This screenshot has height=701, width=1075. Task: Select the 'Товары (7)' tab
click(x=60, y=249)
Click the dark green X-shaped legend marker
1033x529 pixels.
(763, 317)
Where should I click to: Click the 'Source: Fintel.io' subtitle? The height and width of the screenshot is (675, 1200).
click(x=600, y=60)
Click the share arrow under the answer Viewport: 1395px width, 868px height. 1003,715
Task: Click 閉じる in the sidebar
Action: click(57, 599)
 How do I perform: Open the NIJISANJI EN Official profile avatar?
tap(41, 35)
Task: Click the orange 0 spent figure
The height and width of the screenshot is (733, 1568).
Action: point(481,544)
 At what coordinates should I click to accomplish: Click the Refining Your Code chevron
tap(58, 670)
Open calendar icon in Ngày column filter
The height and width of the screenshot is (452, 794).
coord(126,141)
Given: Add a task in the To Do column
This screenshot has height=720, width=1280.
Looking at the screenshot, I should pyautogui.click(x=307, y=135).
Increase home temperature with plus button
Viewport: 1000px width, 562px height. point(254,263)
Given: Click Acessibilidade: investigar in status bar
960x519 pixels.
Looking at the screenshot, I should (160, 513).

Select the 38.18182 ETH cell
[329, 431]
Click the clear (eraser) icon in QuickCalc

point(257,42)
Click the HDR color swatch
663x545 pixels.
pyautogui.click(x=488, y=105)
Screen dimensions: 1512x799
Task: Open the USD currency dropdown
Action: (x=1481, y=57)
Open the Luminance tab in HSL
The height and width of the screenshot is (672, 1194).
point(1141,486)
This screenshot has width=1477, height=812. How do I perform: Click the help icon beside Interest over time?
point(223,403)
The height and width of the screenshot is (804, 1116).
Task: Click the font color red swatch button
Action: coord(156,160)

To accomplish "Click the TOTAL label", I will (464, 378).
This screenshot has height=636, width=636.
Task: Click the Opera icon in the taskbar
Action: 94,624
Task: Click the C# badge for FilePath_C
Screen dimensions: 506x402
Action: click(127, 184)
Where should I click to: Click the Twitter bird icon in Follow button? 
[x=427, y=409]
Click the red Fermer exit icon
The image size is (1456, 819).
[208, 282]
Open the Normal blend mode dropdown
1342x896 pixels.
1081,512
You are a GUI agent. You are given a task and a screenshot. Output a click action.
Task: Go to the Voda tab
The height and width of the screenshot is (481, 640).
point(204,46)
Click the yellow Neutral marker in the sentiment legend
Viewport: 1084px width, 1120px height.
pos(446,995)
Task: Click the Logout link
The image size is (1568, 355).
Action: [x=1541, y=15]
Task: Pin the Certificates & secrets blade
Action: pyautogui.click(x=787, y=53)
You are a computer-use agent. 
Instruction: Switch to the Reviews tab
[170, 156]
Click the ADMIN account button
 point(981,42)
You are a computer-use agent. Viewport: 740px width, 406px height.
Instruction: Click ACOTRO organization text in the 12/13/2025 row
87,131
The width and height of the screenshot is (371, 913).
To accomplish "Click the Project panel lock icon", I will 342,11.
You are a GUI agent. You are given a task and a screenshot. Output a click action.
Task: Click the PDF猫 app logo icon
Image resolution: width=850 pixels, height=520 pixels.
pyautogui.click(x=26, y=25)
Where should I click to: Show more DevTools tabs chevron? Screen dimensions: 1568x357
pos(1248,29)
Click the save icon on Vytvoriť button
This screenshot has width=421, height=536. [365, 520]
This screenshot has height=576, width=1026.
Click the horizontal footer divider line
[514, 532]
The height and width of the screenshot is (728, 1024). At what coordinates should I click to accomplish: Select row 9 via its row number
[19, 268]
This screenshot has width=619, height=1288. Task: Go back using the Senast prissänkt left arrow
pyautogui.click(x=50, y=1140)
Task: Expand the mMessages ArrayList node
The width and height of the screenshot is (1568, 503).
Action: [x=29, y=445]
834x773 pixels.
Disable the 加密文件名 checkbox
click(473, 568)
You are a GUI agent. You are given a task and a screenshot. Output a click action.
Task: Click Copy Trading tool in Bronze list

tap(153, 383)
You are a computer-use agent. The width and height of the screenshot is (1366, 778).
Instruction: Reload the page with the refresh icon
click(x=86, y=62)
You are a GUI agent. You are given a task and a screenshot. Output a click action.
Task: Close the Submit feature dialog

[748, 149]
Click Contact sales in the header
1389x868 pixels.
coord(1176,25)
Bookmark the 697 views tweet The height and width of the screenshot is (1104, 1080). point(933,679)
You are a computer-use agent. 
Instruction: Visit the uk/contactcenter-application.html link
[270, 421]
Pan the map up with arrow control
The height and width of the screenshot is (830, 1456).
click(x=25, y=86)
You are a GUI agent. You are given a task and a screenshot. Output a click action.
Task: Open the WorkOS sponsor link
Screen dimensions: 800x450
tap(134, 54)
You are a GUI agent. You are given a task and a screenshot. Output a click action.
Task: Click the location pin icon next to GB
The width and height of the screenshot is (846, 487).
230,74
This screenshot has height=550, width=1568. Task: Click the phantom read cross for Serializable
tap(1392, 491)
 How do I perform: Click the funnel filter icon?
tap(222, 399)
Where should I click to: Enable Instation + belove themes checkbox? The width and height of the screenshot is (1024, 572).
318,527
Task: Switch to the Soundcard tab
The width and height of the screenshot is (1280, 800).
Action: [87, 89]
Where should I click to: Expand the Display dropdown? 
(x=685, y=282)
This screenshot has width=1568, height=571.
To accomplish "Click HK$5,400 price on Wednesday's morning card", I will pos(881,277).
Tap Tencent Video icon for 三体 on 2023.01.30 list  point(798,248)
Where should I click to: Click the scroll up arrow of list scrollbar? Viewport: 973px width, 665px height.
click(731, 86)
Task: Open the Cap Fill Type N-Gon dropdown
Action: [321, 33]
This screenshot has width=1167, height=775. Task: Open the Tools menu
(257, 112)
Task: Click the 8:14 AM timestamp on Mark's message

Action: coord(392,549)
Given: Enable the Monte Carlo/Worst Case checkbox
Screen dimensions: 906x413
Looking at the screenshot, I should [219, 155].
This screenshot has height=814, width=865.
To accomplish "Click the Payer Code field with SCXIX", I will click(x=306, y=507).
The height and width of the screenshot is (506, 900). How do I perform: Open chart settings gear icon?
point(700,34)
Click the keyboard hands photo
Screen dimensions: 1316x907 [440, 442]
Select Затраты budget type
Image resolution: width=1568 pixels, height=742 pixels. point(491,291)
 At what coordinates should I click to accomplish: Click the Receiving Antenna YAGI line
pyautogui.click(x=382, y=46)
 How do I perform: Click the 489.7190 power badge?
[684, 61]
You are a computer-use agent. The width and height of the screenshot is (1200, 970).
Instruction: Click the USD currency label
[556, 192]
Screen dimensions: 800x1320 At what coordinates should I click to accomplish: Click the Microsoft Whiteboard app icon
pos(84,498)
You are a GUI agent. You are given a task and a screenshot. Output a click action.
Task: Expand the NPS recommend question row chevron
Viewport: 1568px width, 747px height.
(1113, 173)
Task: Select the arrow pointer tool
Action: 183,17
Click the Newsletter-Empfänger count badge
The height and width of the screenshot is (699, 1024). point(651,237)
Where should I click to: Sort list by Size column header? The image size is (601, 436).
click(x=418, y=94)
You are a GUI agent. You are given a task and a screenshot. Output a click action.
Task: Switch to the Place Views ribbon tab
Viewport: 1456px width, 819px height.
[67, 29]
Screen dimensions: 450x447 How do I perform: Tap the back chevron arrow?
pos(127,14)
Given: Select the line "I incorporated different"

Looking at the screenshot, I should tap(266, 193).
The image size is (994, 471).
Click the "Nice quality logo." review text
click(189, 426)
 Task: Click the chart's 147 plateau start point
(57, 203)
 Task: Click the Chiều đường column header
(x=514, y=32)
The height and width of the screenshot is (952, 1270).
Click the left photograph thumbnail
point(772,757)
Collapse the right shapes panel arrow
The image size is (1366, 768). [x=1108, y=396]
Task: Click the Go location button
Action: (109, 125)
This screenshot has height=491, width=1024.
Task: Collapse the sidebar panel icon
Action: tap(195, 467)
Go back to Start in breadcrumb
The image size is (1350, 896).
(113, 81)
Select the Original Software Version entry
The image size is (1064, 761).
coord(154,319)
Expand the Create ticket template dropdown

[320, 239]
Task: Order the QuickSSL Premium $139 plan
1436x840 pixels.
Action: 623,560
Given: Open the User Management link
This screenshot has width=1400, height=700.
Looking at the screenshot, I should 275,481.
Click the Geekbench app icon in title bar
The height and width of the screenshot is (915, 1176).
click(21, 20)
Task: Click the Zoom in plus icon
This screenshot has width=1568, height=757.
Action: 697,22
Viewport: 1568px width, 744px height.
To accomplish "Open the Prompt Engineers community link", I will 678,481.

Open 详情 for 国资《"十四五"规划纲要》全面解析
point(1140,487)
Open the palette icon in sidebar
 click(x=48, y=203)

○ ○ ○

▶ _Task to complete_
Look back at the entries above. Retype the line with "Bookmark the 697", the line with "Task: Switch to the Soundcard tab", and all lines in between.

▶ _Answer to the problem_
Bookmark the 697 views tweet The height and width of the screenshot is (1104, 1080). point(933,679)
You are a computer-use agent. 
Instruction: Visit the uk/contactcenter-application.html link
[270, 421]
Pan the map up with arrow control
The height and width of the screenshot is (830, 1456).
click(x=25, y=86)
You are a GUI agent. You are given a task and a screenshot. Output a click action.
Task: Open the WorkOS sponsor link
Screen dimensions: 800x450
tap(134, 54)
You are a GUI agent. You are given a task and a screenshot. Output a click action.
Task: Click the location pin icon next to GB
The width and height of the screenshot is (846, 487).
230,74
This screenshot has height=550, width=1568. Task: Click the phantom read cross for Serializable
tap(1392, 491)
 How do I perform: Click the funnel filter icon?
tap(222, 399)
Where should I click to: Enable Instation + belove themes checkbox? The width and height of the screenshot is (1024, 572).
318,527
Task: Switch to the Soundcard tab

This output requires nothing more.